In putting the book together Dymond and Willey set out to find writers willing to draw on personal experience while at the same time reviewing the literature. “We were interested in changing the conventions of the scholarly essay to match the subject matter,” said Dymond. The technical term for mixing theory and autobiographical material is “autotheory.” She likes the approach but found it “challenging to he honest on the page,” she said.

“I am used to writing fiction, which is honest, but honest with a mask.” Revealing her mental health struggles gave her a deeper appreciation for the work that goes into memoirs. “We have a hard time telling the truth about our experiences as mothers because there is so much risk involved ... that is part of the stigma of saying, ‘I’m not happy all the time as a mom’.” She was also conscious of the fact that her daughter will likely read the essay someday. “There is an extra layer of ethical responsibility when writing about children,” said Dymond. “I don’t want her to think that in any way, shape or form she was at fault for any of this, which she obviously was not.”

Alarmed by silence

Dymond’s creative writing is mostly in the form of short stories. “Cherubs,” about a house in France that was occupied by three different armies during World War II, won an O. Henry Award in 2007.

Among the things Dymond discovered in doing this project is that as a society we still have much to learn and understand about mental illness and how to help people.
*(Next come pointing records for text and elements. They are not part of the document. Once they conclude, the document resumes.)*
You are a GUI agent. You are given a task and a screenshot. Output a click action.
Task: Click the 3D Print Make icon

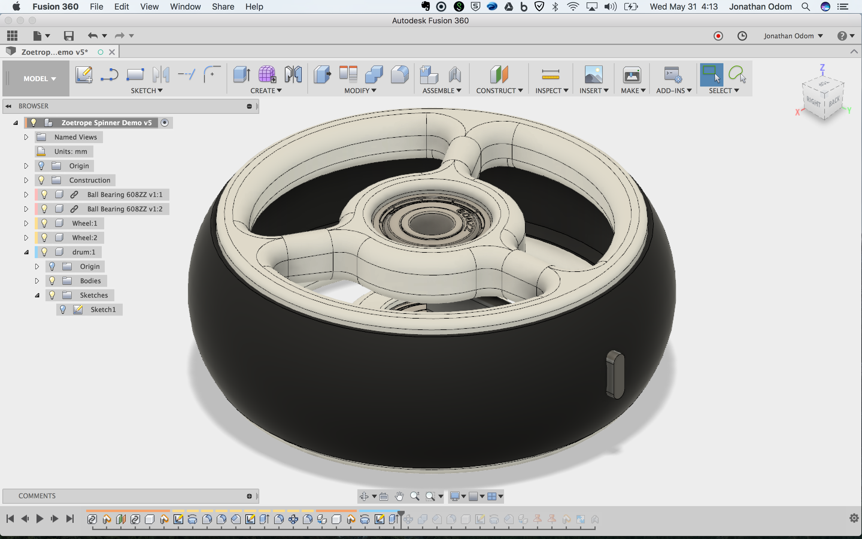click(632, 75)
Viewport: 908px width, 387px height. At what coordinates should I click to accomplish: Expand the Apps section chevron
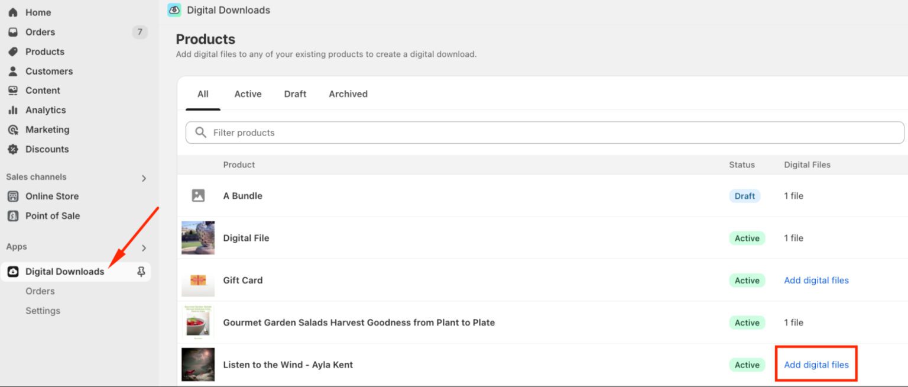pos(144,247)
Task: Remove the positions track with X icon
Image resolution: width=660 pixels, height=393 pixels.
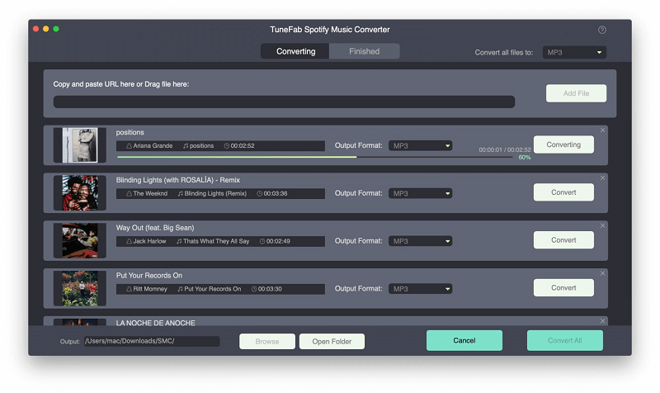Action: (602, 130)

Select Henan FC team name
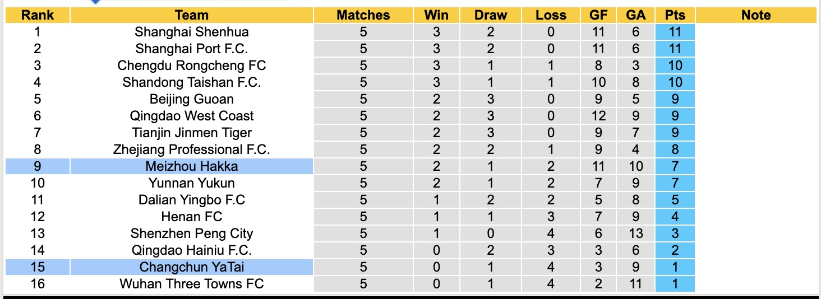[x=191, y=217]
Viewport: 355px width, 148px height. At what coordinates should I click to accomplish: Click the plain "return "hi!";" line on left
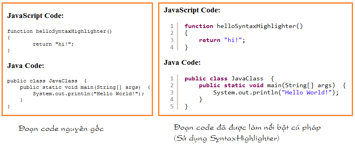54,44
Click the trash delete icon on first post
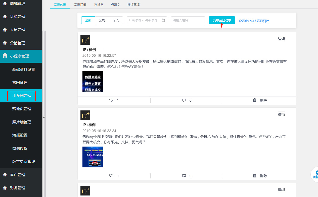Viewport: 318px width, 197px height. click(x=255, y=100)
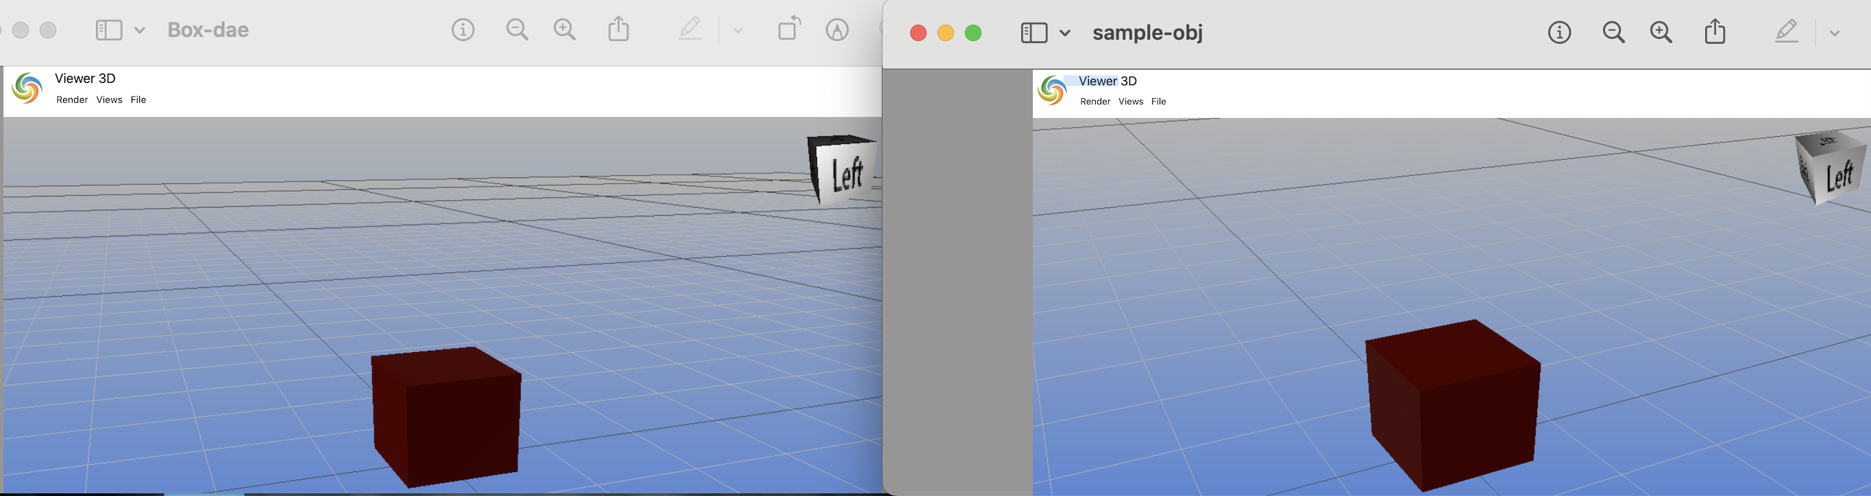Screen dimensions: 1871x496
Task: Click the share icon in Box-dae toolbar
Action: 618,30
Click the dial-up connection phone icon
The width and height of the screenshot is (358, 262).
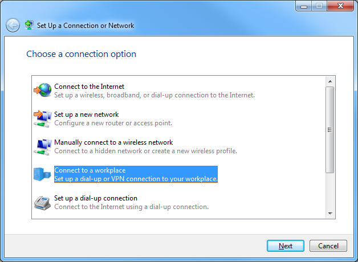[43, 202]
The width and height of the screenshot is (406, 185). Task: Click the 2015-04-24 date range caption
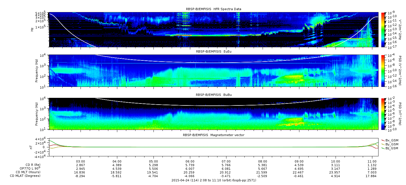point(214,180)
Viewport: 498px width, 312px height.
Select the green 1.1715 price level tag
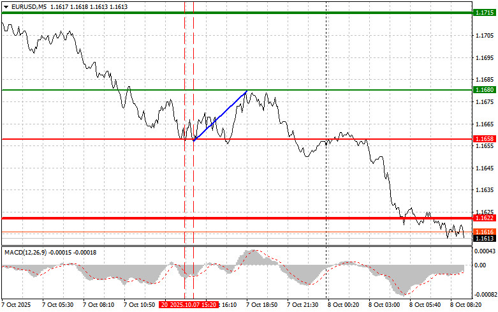(x=484, y=13)
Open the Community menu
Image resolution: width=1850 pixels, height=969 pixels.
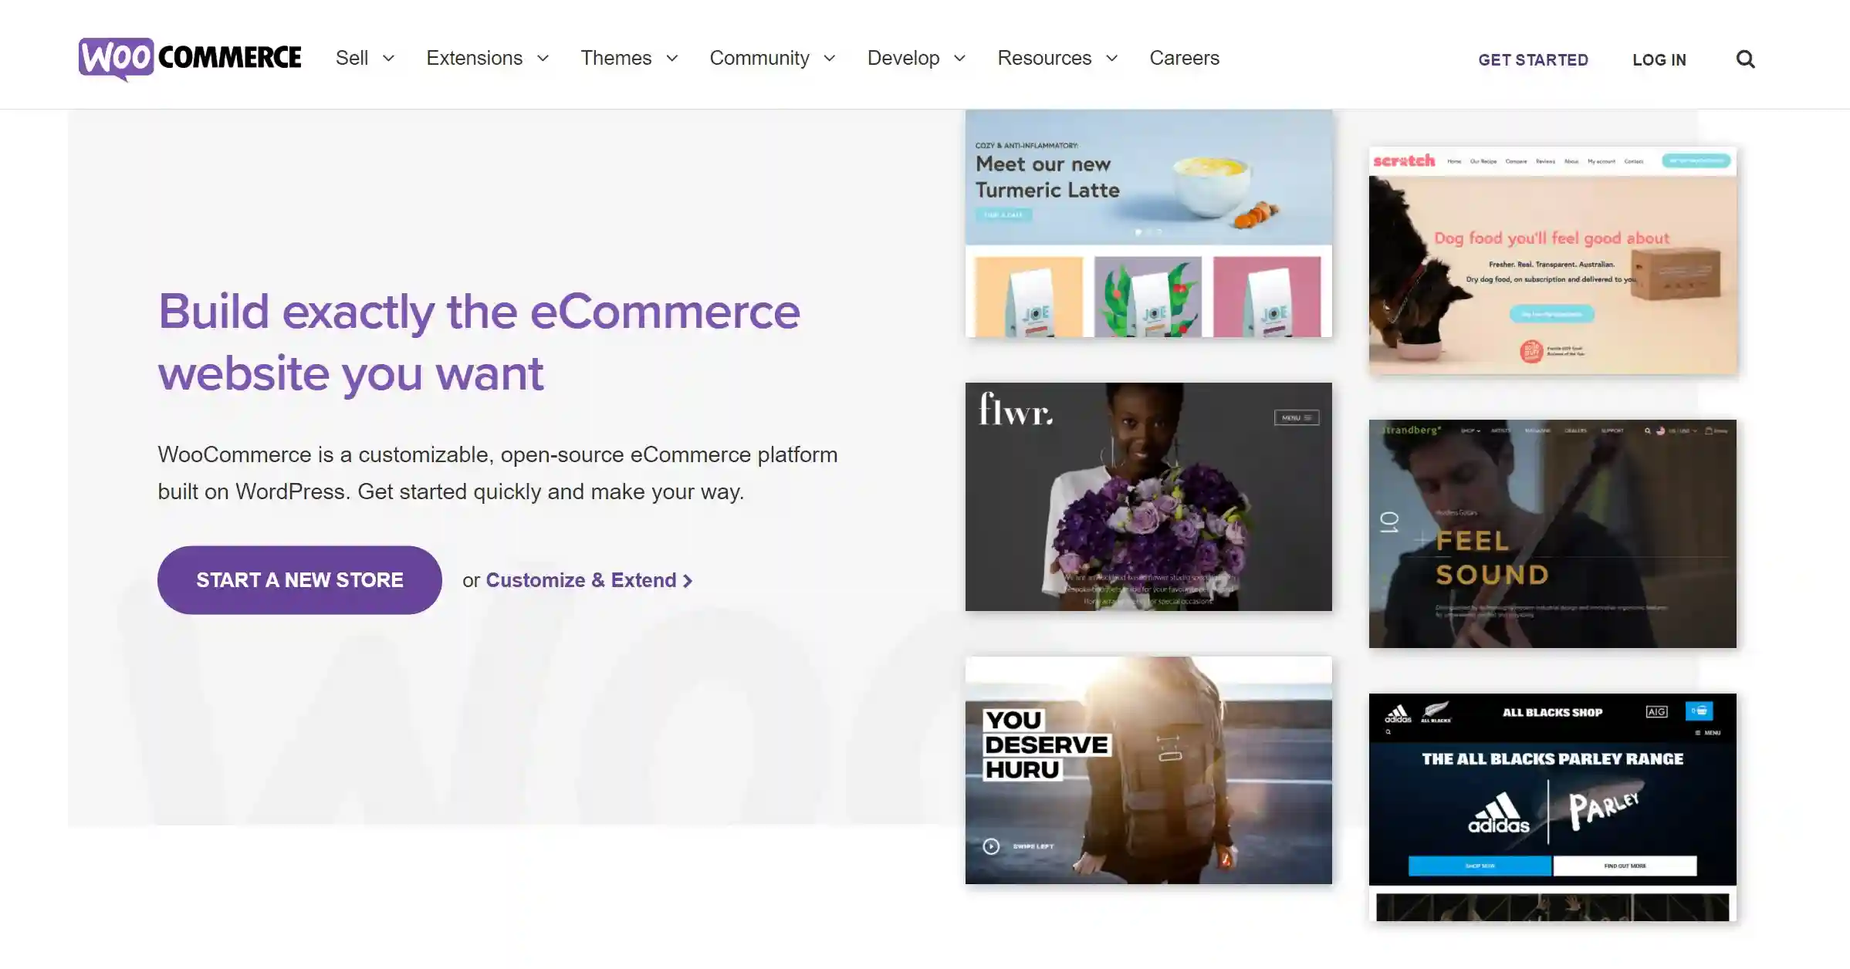760,58
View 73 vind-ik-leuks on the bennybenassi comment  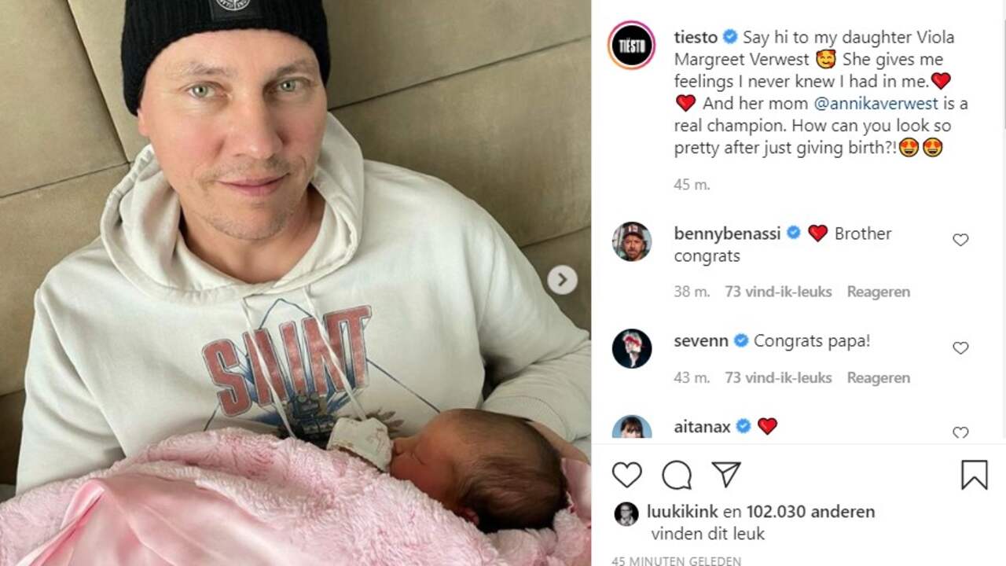[779, 292]
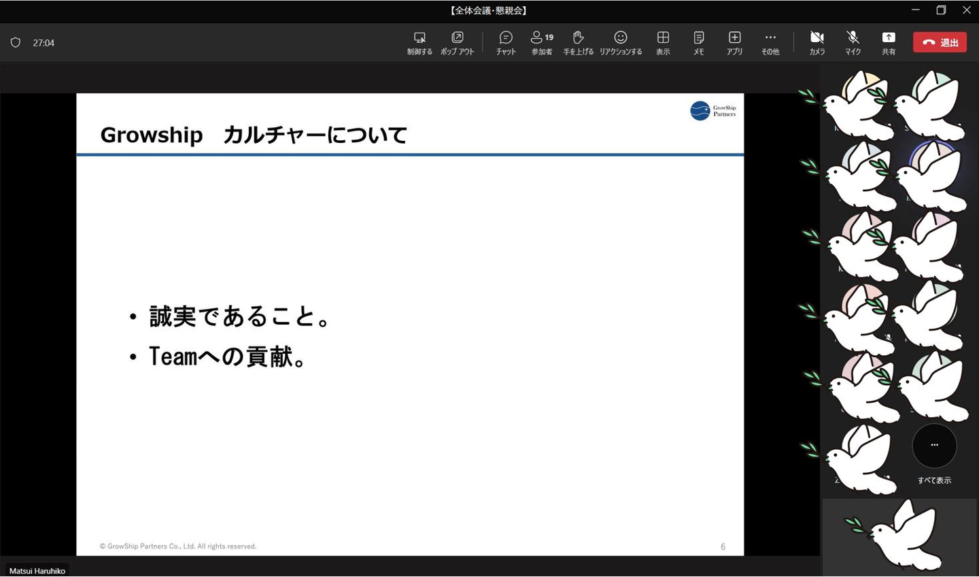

She said she is now doing well. “I still take medication. I take care of myself and I am just more aware of when the little signals come into play that can be the beginnings of falling back down into depression. ... It’s never something that really disappears.” She hopes “Motherhood Memoirs” will find an audience outside of academia. She said she is alarmed by the silence surrounding a serious medical condition. “I am looking forward to the day when women no longer feel shame for what they experience,” she writes. “When we can tell our stories truthfully, perhaps then we can also start to change a culture that both creates impossible standards of motherhood and simultaneously undermines the work of parenting.”